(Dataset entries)
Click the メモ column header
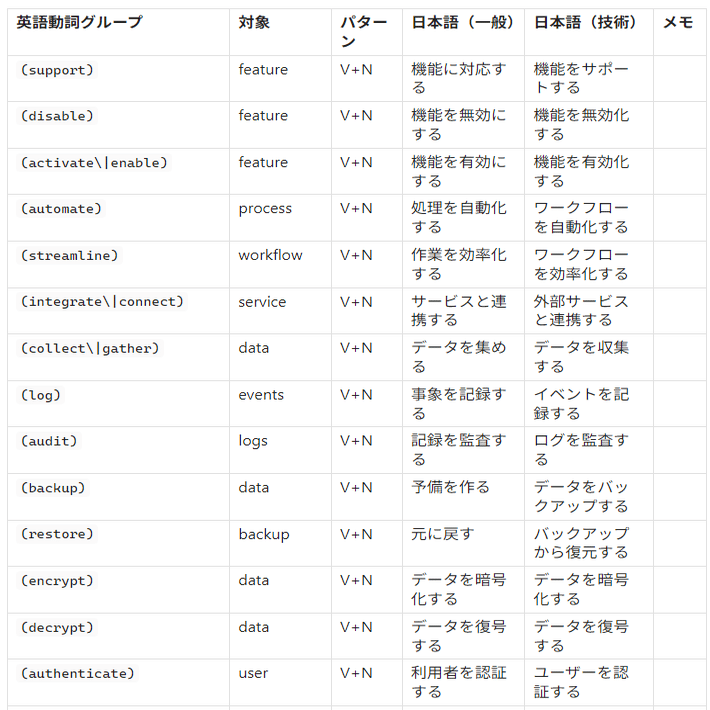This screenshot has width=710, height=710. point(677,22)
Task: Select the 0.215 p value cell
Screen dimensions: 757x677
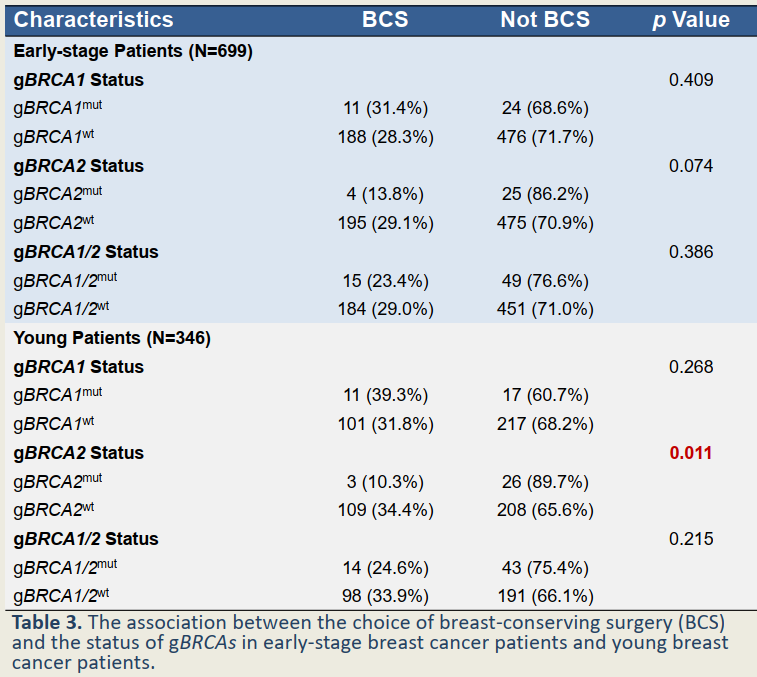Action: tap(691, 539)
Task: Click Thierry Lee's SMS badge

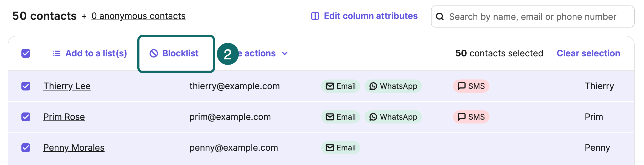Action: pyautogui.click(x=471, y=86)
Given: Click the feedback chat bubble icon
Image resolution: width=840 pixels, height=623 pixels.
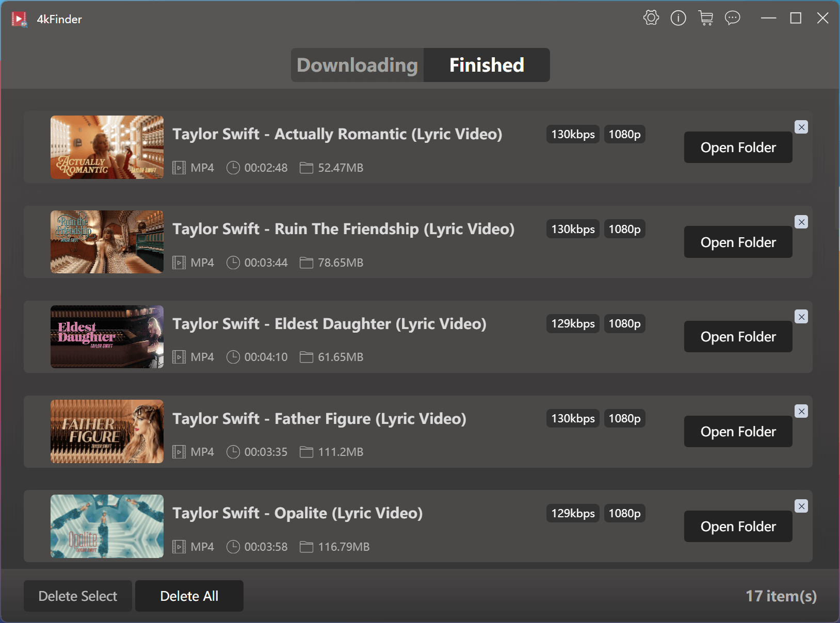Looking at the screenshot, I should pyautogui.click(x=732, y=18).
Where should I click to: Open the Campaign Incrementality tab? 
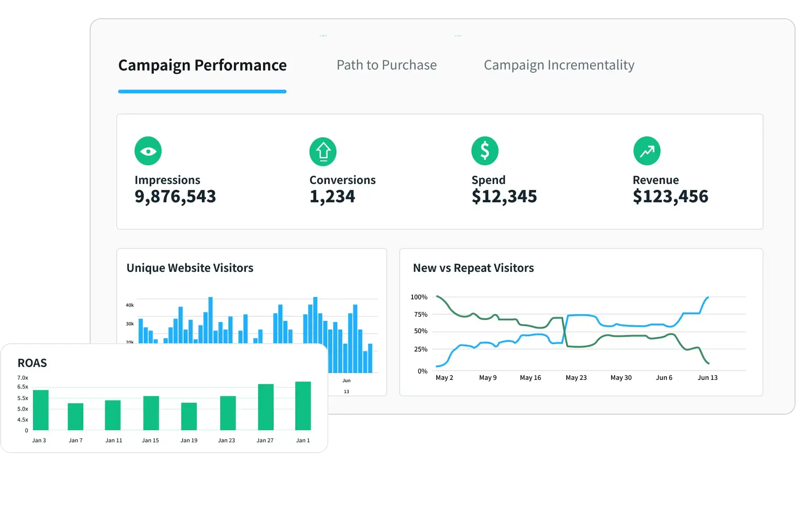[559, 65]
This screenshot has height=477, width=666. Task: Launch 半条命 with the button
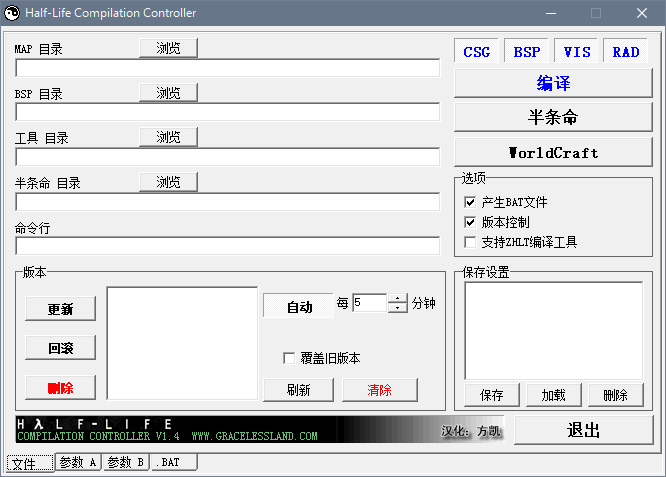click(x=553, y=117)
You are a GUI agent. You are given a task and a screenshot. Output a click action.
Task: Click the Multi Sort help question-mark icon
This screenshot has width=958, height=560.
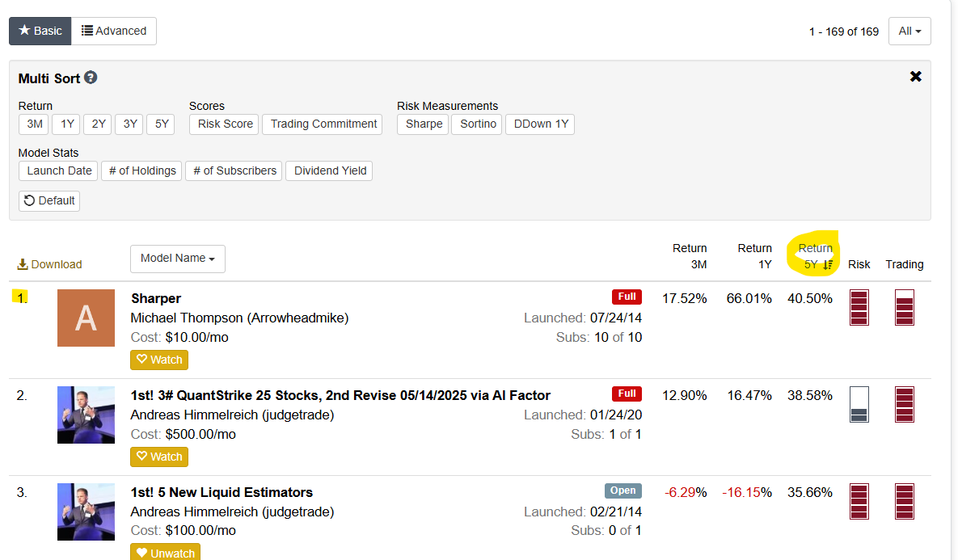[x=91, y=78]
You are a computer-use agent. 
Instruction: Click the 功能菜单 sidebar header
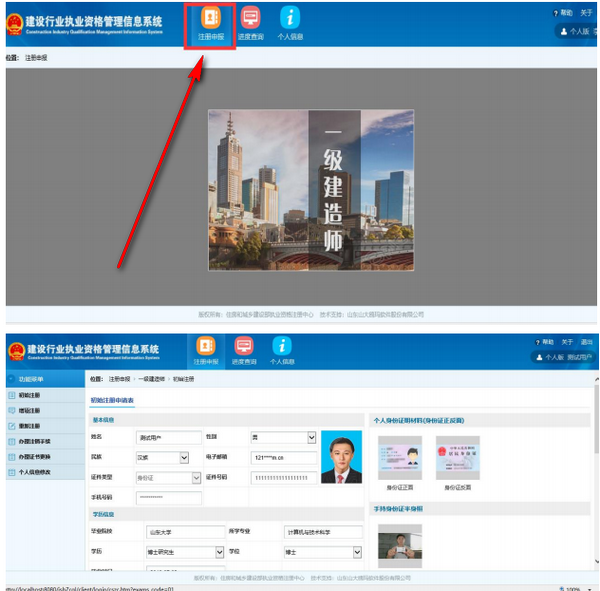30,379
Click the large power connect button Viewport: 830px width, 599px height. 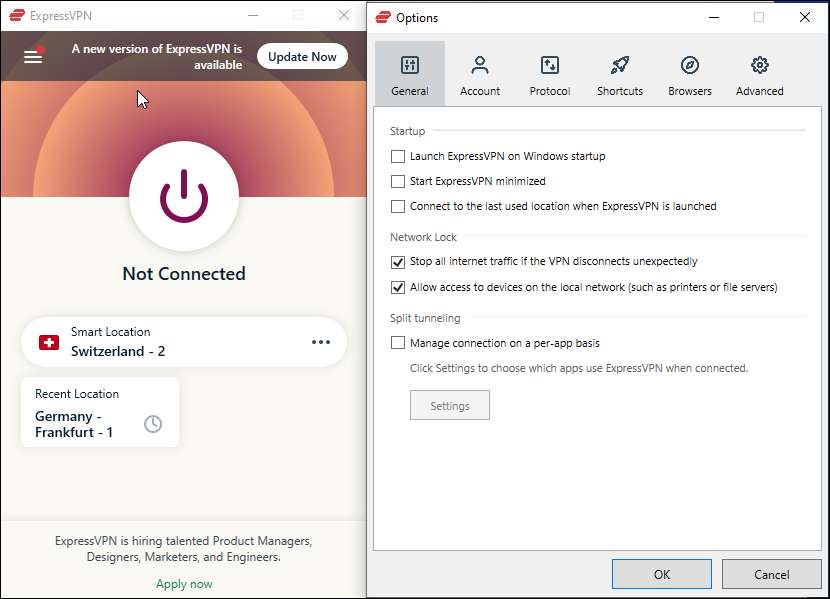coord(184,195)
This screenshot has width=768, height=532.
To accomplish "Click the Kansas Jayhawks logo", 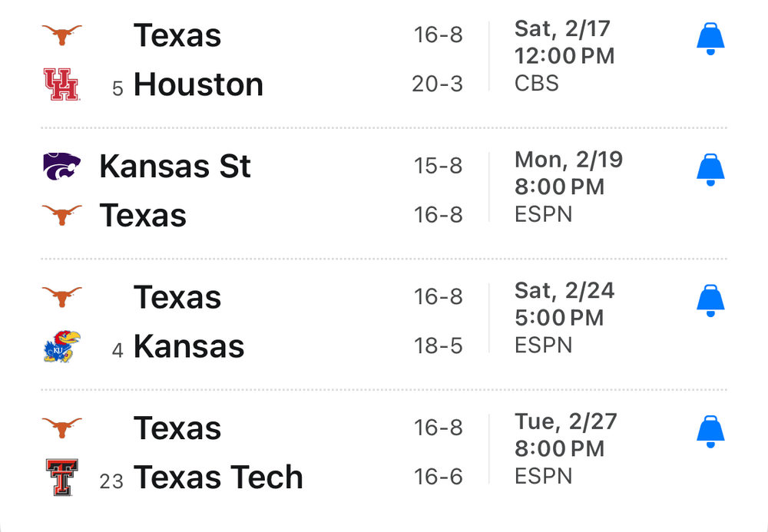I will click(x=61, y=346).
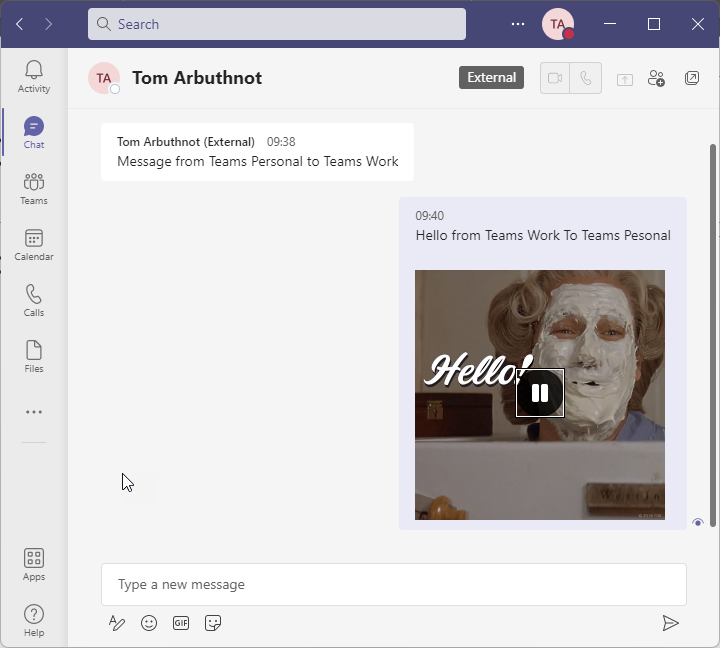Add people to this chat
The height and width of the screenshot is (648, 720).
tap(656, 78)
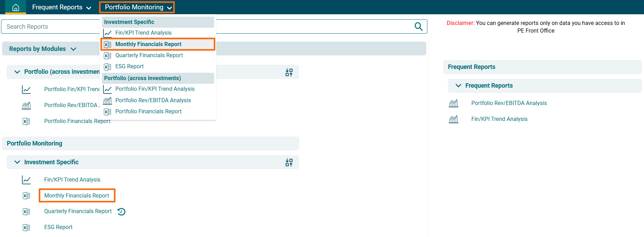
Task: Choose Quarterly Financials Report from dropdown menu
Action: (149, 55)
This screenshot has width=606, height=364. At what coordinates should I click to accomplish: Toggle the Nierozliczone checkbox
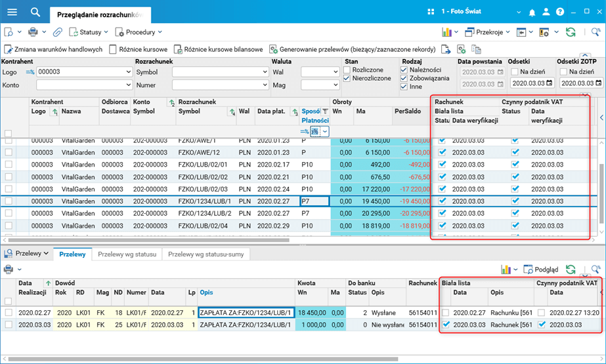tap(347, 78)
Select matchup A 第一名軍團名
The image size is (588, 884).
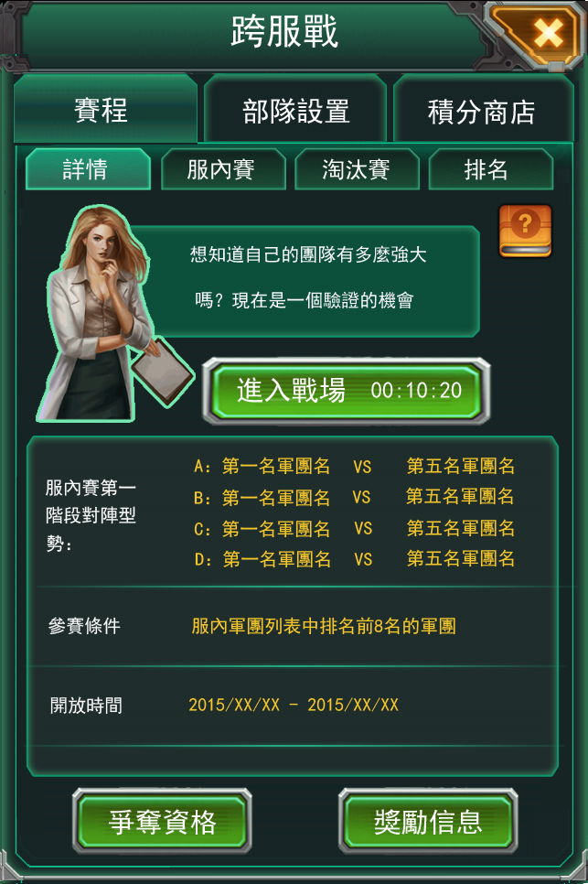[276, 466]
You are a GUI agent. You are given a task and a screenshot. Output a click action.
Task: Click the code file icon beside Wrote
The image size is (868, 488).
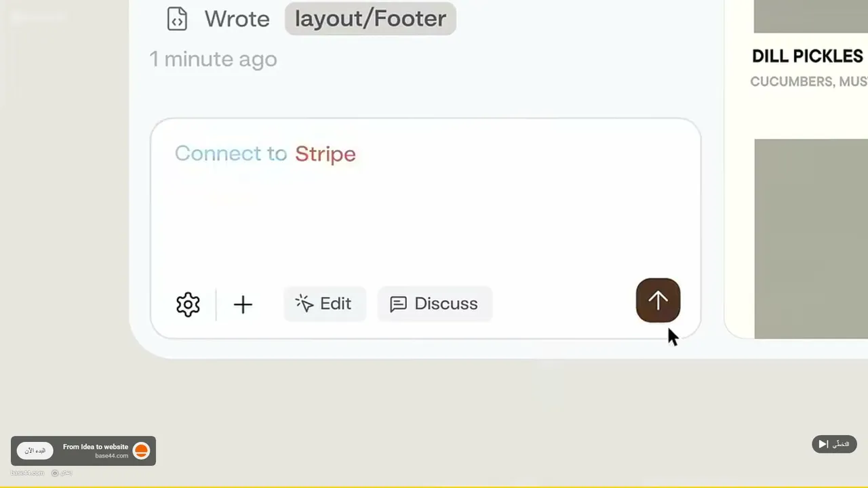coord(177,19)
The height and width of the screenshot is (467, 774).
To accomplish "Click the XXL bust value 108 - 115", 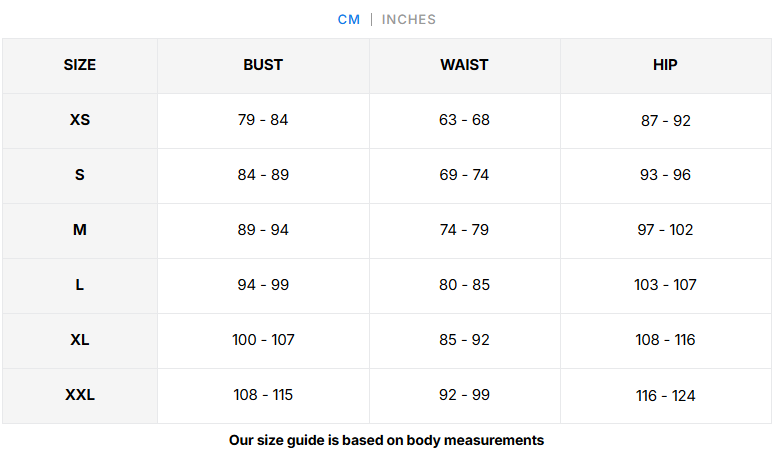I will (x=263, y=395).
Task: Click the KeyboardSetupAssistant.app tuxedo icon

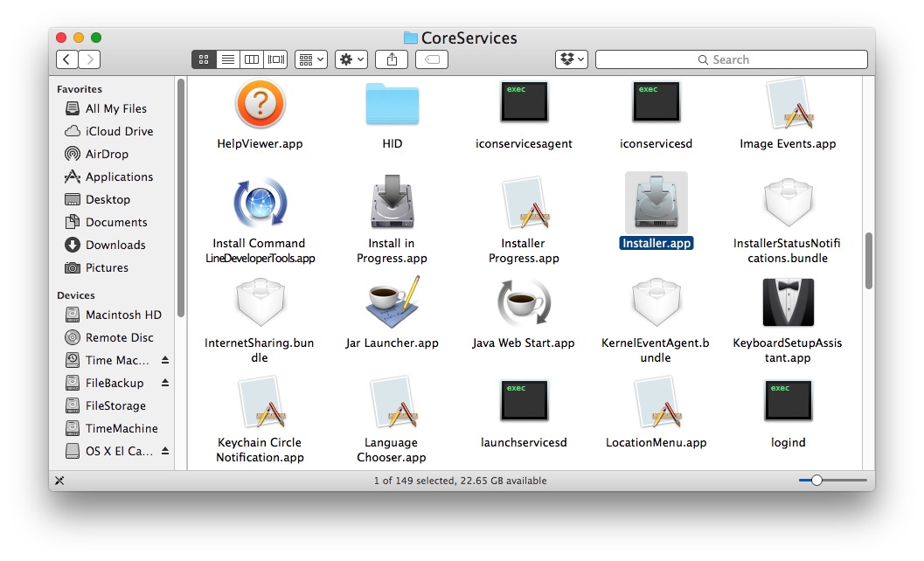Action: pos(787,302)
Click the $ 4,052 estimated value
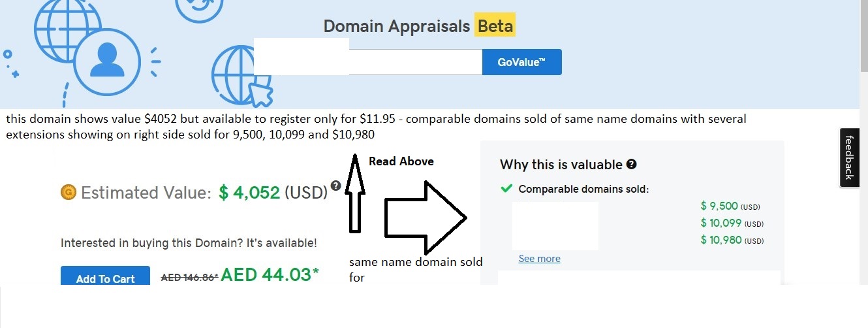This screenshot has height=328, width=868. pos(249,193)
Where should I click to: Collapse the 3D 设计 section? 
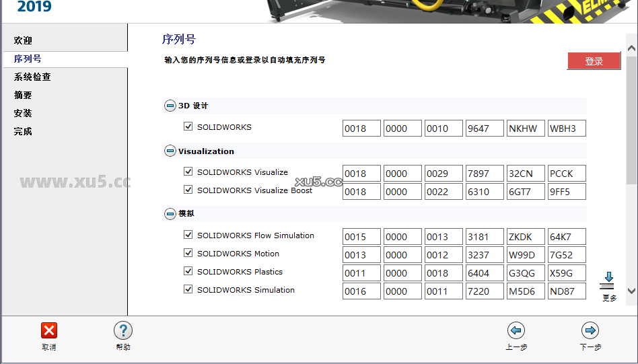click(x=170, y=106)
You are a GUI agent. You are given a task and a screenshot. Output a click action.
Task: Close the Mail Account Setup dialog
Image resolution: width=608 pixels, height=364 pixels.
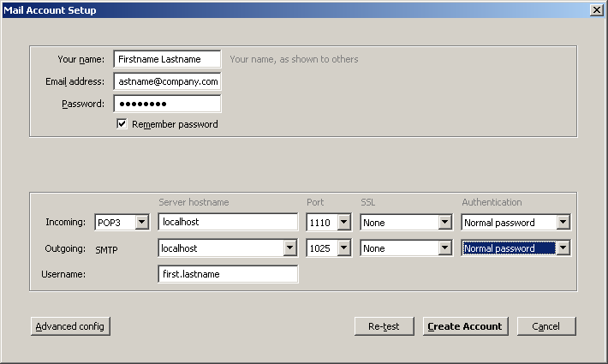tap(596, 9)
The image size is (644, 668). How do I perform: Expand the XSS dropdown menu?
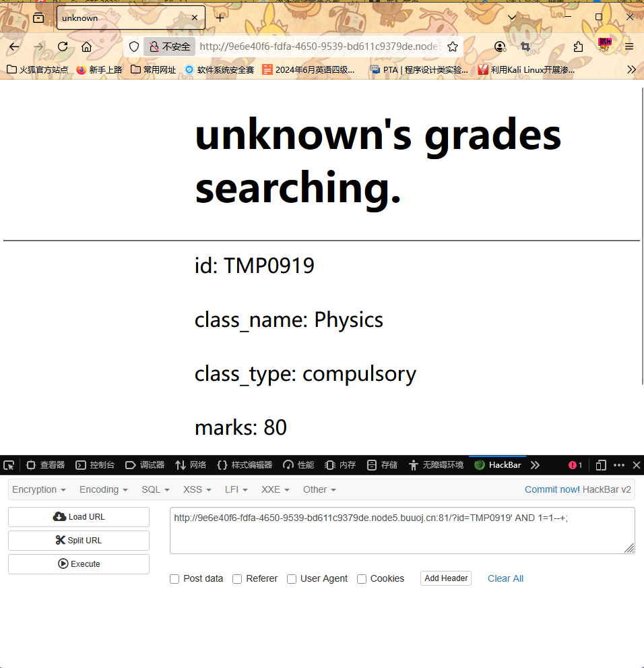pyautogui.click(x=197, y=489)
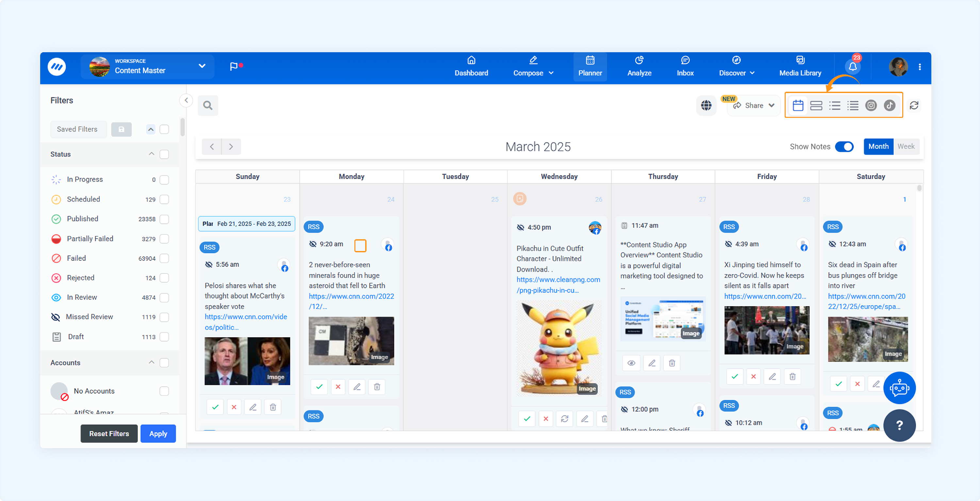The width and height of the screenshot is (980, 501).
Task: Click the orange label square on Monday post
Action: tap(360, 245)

- [Work item]: Nothing but the lines from the start of the records through the line holding "Given: Click the feedback chat bubble icon" should be printed, exactly as written and with the pictures left out.

- [Answer]:
Click the メモ column header
This screenshot has width=710, height=710. point(677,22)
Task: Select the 0.215 p value cell
Screen dimensions: 757x677
Action: tap(691, 539)
Task: Click Thierry Lee's SMS badge

Action: pyautogui.click(x=471, y=86)
Given: Click the feedback chat bubble icon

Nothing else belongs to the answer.